APM Terminals steps up port efficiency drive as new alliance launch looms

APM Terminals steps up port efficiency drive as new alliance launch looms

Maersk’s port company is embracing digital tools to enhance efficiency and increase network reliability

8 April 2024 (Lloyd's List) - MAERSK’S APM Terminals is ramping up efforts to boost port efficiency, a critical move that will help ensure schedule reliability as the shipping group prepares for the launch of its new shipping alliance.


Improved productivity at transhipment hubs will maximise throughput across the entire network and build resilience against ongoing disruptions, said the port unit’s Asia and Middle East chief Jonathan Goldner.


The Danish group and Hamburg-based Hapag-Lloyd will start the Gemini Cooperation in February 2025, with the goal of making reliability its competitive edge.


While disruptions caused by the coronavirus pandemic have passed, shocks from industrial action, weather events and other black swans are expected to continue.


If mainline or feeder services within the network are disrupted, for example by congestion at a major gateway port, yard occupancy levels at hub ports will expand rapidly.

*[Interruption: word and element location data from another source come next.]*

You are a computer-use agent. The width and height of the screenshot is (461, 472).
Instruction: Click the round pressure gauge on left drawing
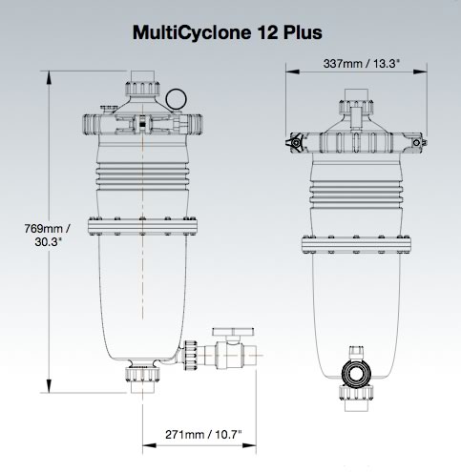point(174,98)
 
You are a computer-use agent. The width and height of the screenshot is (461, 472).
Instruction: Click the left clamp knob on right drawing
point(294,142)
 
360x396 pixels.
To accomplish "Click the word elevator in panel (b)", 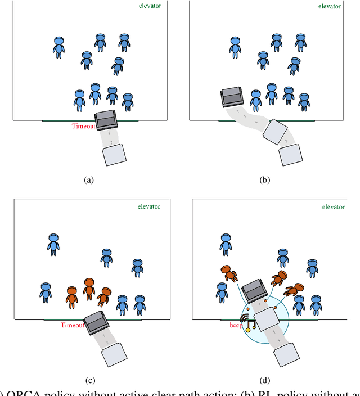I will pyautogui.click(x=330, y=6).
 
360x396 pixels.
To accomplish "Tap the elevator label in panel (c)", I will pyautogui.click(x=148, y=206).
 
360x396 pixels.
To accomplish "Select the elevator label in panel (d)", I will pyautogui.click(x=334, y=207).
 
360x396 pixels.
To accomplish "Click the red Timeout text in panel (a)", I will pyautogui.click(x=83, y=126).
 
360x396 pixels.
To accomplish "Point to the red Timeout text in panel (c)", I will pyautogui.click(x=73, y=325).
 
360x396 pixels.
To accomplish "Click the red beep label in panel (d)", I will pyautogui.click(x=236, y=326).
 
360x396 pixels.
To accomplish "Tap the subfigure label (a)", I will pyautogui.click(x=88, y=180).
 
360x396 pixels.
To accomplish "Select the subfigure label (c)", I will pyautogui.click(x=88, y=380).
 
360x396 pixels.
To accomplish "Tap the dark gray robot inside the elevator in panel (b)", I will pyautogui.click(x=232, y=97).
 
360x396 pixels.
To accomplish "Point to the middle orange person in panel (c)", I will pyautogui.click(x=88, y=288).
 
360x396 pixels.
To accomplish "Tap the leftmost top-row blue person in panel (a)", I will pyautogui.click(x=58, y=47).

Goldner said improving port operational efficiency was a crucial way to alleviate congestion and absorb shocks. He added that APMT, with a global portfolio of 60 operated or invested terminals across 33 countries, had cut vessel stay time by 15-20% over the past two years.

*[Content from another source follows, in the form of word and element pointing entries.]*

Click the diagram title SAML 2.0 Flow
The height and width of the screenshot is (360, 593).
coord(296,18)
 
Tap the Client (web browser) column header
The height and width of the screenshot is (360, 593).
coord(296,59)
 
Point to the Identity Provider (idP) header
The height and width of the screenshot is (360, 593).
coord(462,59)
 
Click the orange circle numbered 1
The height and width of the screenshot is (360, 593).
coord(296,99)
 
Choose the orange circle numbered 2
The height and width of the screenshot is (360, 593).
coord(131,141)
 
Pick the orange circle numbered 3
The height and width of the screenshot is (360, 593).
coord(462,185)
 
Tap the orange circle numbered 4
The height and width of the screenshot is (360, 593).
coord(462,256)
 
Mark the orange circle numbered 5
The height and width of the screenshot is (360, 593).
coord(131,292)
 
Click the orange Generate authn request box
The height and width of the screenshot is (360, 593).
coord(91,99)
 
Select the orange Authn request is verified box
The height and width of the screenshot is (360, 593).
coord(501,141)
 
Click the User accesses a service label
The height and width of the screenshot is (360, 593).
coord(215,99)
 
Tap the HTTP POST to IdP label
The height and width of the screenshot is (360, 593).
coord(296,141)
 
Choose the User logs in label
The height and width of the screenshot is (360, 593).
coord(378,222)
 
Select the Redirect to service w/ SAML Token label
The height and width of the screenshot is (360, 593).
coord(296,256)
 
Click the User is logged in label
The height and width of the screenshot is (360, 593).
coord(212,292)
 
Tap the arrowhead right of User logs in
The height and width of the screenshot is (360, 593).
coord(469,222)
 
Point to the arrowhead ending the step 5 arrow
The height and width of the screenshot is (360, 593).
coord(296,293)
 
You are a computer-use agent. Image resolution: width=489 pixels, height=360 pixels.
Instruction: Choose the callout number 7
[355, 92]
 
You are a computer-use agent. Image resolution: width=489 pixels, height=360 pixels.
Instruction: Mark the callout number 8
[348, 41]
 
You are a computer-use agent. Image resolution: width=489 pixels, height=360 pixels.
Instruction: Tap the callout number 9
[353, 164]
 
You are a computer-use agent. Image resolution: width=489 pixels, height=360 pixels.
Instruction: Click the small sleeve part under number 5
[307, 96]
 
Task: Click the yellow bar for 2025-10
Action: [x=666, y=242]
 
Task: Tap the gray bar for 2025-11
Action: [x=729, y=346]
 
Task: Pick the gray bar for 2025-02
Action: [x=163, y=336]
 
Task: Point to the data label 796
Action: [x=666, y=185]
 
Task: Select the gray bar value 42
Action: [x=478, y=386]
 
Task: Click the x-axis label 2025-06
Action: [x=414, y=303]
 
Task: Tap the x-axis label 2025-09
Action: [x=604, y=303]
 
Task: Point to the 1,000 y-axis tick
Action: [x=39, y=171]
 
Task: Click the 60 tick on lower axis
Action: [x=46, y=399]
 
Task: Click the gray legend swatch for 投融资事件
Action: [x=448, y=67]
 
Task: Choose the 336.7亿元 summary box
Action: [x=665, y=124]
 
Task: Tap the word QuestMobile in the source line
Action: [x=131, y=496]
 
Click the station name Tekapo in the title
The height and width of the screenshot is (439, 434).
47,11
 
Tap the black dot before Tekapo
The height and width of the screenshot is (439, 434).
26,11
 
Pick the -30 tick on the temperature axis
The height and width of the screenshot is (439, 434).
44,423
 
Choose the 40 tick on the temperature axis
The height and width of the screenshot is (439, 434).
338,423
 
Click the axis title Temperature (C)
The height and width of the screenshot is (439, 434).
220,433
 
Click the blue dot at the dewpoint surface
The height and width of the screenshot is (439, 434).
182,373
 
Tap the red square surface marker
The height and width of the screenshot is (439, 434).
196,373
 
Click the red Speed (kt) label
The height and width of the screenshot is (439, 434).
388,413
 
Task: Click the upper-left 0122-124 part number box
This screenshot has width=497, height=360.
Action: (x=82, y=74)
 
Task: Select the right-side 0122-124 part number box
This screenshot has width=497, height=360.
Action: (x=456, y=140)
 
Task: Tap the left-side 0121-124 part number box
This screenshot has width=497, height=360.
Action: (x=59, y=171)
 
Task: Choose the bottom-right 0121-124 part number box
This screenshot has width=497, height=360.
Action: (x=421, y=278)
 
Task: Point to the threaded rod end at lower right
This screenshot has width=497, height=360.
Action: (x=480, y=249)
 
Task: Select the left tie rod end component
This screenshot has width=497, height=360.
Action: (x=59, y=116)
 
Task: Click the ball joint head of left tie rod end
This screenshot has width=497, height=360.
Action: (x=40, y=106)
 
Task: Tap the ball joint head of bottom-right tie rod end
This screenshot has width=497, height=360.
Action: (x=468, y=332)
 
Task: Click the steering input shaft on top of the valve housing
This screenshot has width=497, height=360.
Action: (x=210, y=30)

This was achieved by more precise planning at every step from vessel arrival to departure, including reducing waiting time for ships by advance booking of tugs and line handlers.


“So actually, when that last container is loaded, the hatches closed, you can sail right away,” said Goldner.


The application of digitalisation is a key part of boosting efficiency.


APMT has applied digital twin technology at four of its hub terminals — Tangier in Morocco, Salalah in Oman, Algeciras in Spain and Suez Canal Container Terminal in Egypt — with two more to follow this year, according to the company.


The technology uses real-time data, sensor readings and other information to simulate and analyse port operations up to two weeks ahead of vessel arrivals. It lets APMT forecast and fix potential performance problems such as yard congestion, and optimise equipment allocation and resources.


At the same time, new features are being added to meet the needs of automated/semi-automated terminals, import/export and special cargo handling. Users can simulate and test new yard strategies virtually before implementing them in reality.


APMT said it was also optimising its digital tool for berth planning to “maximise connection performance to improve service delivery reliability and potentially also reduce bunker cost”.


More reliable networks also mean Maersk will likely need more self-operated terminals to ensure efficiency and control, while fast-growing Southeast Asia and subcontinent markets provide opportunities.


Goldner, based in Singapore, noted that the supply chain shift away from China, propelled by cost and geopolitics, was reshaping trade flows and spurring economic growth, as well as increasing the demand for infrastructure investment in the receiving countries.


“Given the size of the Chinese market, just a small shift will create massive infrastructure needs in other countries,” he said. “It’s an exciting time to invest.”


APMT’s Asia and Middle East operations span India, Sri Lanka, Thailand, Vietnam, Malaysia, Jordan, Japan and China. Goldner sees China remaining a key manufacturing centre.


The company is also in talks with local port authorities to develop the new Laldia Container Terminal in Bangladesh via a public-private partnership.


“We’ll hopefully negotiate and come to terms around a concession agreement for the terminal,” said Goldner.


“And there are certainly other places we’re actively looking at, which should provide great growth opportunities for the company.”